Snowball's division is specified as integer division with semantics matching C - i.e. the result should be truncated (rounded towards zero). Some languages lack a built-in integer division operation, or have one which instead implements rounding towards negative infinity. Existing backends with special handling here which may be useful to look at include Javascript, Pascal and Python.
We want to avoid hard-coded lists of algorithms in the language-specific code that have to be manually updated each time a new algorithm is added, because that adds some extra tedious work for adding a new algorithm, and mechanical updates done by hand tend to miss places that need updating, or code gets copied and pasted from an existing case but not fully updated.
All the existing language backends generate any such code at build time, and adding a new algorithm just requires updating libstemmer/modules.txt.

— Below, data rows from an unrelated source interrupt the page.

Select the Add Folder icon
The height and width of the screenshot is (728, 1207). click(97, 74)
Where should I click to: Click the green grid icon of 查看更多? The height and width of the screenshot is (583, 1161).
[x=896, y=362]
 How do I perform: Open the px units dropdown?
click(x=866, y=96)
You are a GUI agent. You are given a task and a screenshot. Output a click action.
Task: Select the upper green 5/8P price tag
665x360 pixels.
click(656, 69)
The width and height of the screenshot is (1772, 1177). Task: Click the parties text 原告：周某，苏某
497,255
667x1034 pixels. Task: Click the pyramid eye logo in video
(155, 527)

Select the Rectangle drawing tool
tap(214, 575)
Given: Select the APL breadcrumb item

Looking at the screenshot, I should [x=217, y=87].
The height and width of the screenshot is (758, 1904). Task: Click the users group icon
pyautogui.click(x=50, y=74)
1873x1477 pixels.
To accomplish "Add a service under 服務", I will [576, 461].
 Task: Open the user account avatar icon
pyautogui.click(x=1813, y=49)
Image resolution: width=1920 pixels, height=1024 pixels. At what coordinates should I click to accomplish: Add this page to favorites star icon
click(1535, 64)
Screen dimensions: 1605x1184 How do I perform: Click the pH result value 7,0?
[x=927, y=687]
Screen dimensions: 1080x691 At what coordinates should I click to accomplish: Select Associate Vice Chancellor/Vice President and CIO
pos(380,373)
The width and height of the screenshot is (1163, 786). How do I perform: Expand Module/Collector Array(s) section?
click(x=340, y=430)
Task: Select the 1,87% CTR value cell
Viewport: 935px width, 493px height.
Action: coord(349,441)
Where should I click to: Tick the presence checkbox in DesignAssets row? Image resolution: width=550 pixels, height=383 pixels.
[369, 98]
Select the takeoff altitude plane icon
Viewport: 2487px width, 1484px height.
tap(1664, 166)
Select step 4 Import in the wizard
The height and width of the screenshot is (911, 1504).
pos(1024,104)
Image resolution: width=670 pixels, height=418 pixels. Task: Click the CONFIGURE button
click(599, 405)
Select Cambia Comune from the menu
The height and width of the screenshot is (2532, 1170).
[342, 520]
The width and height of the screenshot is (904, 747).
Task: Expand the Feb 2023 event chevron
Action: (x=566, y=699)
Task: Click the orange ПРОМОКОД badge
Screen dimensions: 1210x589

You can probably copy the approach used for Pascal (script pascal/generate.pl works from template stemwords-template.dpr which has marked blocks of code that get expanded for each stemming algorithm with a placeholder replaced by the algorithm name. For an alternative approach, see Rust where this is done by rust/build.rs.
Copy an existing compiler/generator_*.c for your new language and modify away (generator.c has the generator for C, but also some common functions so if you start from this one you'll need to remove those common functions).
Please resist reformatting existing C code - there's currently a lot of code repeated in each generator which ought to be pulled out as common code, and if you reformat that just makes that job harder.
Add your new source to COMPILER_SOURCES in GNUmakefile.
Add prototypes for the new functions to compiler/header.h.
Add support to compiler/driver.c.
Add targets to GNUmakefile to run tests for the new language.
Hook up automated testing via CI in .github/workflows/ci.yml.
Add to the list of languages in README.rst.